**Work order 1:**
In the rare earth article, what reason does China give for its production curbs? Answer in one to three sentences.
**Work order 2:**
Rewrite the paragraph of the rare earth article that begins "Shares of Lynas Corp." as a short bulleted list, keeping its main facts.
**Work order 3:**
Extend the rare earth article, picking up after its last sentence.

**Source passage:**
━━━━━━━━━━━━━━━━━━━━━━━━━━━━━━

October 27, 2010

Rare earth: The next big bubble?

China's decision to curb production has sent prices spiraling, with demand expected to soar.

By ELISABETH BEHRMANN Bloomberg News

SYDNEY — Bankers visiting Navigator Resources Ltd.'s gold mine in Western Australia two weeks ago soon turned their focus to a different set of metals about 620 miles to the north: rare earth.

Rare earth in China
click image to enlarge

Rare earth is processed at the Port of Lianyungang in China’s Jiangsu province earlier this month. Today’s high-tech industries are using increasing amounts of rare earth in their products. Vehicles such as the Toyota Prius contain about 10 kilograms of rare earth, while a typical 3-megawatt wind turbine requires 1 ton.

The Associated Press

Twelve days after their Oct. 11 tour, Navigator said it planned to sell half its rare earth assets for at least $9.9 million to create a separately listed company. The speed of the deal comes amid surging interest in the minerals used in disk drives, wind turbines and guided missiles because of looming shortages caused by China's cuts to exports that account for more than 97 percent of world supply.

Shares of Lynas Corp. and Molycorp Inc., the biggest non-Chinese rare earth companies by market value, have more than doubled since July, when China said it would cut shipments by 72 percent in the second half of the year. Now, smaller rivals such as Navigator, Korab Resources Ltd. and Greenland Minerals & Energy Ltd. are burnishing their rare earth assets.

"It does smack essentially of the vogue investment," said Ric Ronge, who helps manage the equivalent of $1.1 billion at Pengana Capital Ltd. in Melbourne. "It's been used almost as an instrument to come and mine the market."

Lynas, which is based in Sydney, estimates the global rare earth market this year at $7.8 billion, or about a week's sales for Wal-Mart Stores Inc. Still, China's cutbacks have raised political tension because of the strategic importance of the metals used in Toyota's Prius hybrid cars, Research in Motion BlackBerrys, alternative energy generation and weapons.

Ensuring supplies of rare earth is "crucial," German Economy Minister Rainer Bruederle said Tuesday. The Pentagon is due to report to Congress this month on its plans for securing resources. China says its curbs are needed to shut inefficient mines that waste resources and damage the environment.

━━━━━━━━━━━━━━━━━━━━━━━━━━━━━━

**Information:**
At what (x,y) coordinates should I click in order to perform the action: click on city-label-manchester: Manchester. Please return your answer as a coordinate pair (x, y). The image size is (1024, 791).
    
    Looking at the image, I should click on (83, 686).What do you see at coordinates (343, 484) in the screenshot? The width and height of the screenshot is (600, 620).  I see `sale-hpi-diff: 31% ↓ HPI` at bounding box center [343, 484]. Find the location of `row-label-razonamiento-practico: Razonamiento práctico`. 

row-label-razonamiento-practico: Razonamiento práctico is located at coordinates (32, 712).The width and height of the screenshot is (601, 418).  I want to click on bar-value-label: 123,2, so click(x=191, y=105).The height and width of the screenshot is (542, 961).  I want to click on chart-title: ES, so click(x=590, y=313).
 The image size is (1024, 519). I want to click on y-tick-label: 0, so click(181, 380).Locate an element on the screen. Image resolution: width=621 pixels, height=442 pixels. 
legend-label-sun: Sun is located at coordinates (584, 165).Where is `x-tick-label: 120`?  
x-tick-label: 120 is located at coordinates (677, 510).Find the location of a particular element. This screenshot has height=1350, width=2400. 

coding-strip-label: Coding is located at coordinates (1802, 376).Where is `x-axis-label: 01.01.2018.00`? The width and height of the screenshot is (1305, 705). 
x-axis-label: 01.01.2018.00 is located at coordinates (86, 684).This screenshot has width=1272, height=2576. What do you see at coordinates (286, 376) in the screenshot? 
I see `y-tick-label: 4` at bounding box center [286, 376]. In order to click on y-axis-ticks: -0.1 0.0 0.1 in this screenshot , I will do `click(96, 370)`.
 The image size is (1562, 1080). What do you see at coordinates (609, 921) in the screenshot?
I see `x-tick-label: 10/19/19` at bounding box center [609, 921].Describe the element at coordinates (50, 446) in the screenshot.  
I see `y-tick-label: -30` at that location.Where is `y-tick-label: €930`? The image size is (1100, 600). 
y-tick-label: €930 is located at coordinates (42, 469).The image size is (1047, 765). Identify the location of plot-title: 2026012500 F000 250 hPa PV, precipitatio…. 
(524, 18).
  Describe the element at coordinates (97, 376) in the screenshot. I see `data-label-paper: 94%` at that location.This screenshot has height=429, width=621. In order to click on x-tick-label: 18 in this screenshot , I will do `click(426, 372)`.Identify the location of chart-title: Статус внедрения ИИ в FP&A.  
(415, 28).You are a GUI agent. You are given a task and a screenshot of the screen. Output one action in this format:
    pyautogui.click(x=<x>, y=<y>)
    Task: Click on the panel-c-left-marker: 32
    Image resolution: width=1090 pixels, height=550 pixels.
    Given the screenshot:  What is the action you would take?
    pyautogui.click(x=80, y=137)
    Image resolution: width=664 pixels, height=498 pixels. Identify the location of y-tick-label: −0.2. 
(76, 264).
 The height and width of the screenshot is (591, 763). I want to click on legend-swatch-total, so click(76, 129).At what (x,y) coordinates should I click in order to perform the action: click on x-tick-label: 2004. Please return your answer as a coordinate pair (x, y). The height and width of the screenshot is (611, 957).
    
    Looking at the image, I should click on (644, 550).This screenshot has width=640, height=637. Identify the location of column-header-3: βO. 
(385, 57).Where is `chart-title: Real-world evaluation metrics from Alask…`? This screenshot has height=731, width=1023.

━━━━━━━━━━━━━━━━━━━━━━━━━━━━━━

**Answer area 1:**
China says the curbs are needed to shut inefficient mines that waste resources and damage the environment.

**Answer area 2:**
- Lynas Corp. and Molycorp Inc. are the biggest non-Chinese rare earth companies by market value.
- Their shares have more than doubled since July.
- That July, China said it would cut shipments by 72 percent in the second half of the year.
- Smaller rivals, including Navigator, Korab Resources Ltd. and Greenland Minerals & Energy Ltd., are now burnishing their rare earth assets.

**Answer area 3:**
The price of lanthanum oxide, used in hybrid batteries, has risen sixfold since the second quarter to $50 a kilogram, according to Lynas' website.

World demand for rare earth will increase to about 225,000 tons by 2015 from 125,000 tons this year, Molycorp Chief Executive Officer Mark A. Smith said last week in an interview. 2015, China will produce 175,000 tons, with the gap to be filled mainly by Molycorp and Lynas, he said.

"It's only going to take probably four to six significant rare earth-producing mines to fulfill global demand for the next five to 10 years," said John Mair, general manager of business development at Greenland Minerals, whose project in Australia may start in 2015. "There is a bit of a rare earth bubble that is starting to emerge."

Rare earth companies have to overcome regulatory and technical hurdles to develop assets, which can take years, said Trent Allan, an analyst at Resource Capital Research in Sydney.

"Everyone is looking for the 3-cent stock that suddenly could shoot to 10 cents, really on the back of hype," said Cameron Peacock, a market analyst at IG Markets in Melbourne. "These things will crash as quickly as they've risen."

Even so, the prospect of shortages and rising prices hasn't been enough to lure the manager of the world's biggest mining fund.

Rare earth is "not like producing a bar of gold," said Evy Hambro, who oversees $14.2 billion at BlackRock Inc.'s World Mining Fund. "You're producing a basket of commodities of whose prices you're never really certain. They have lots of different applications and those applications change the whole time."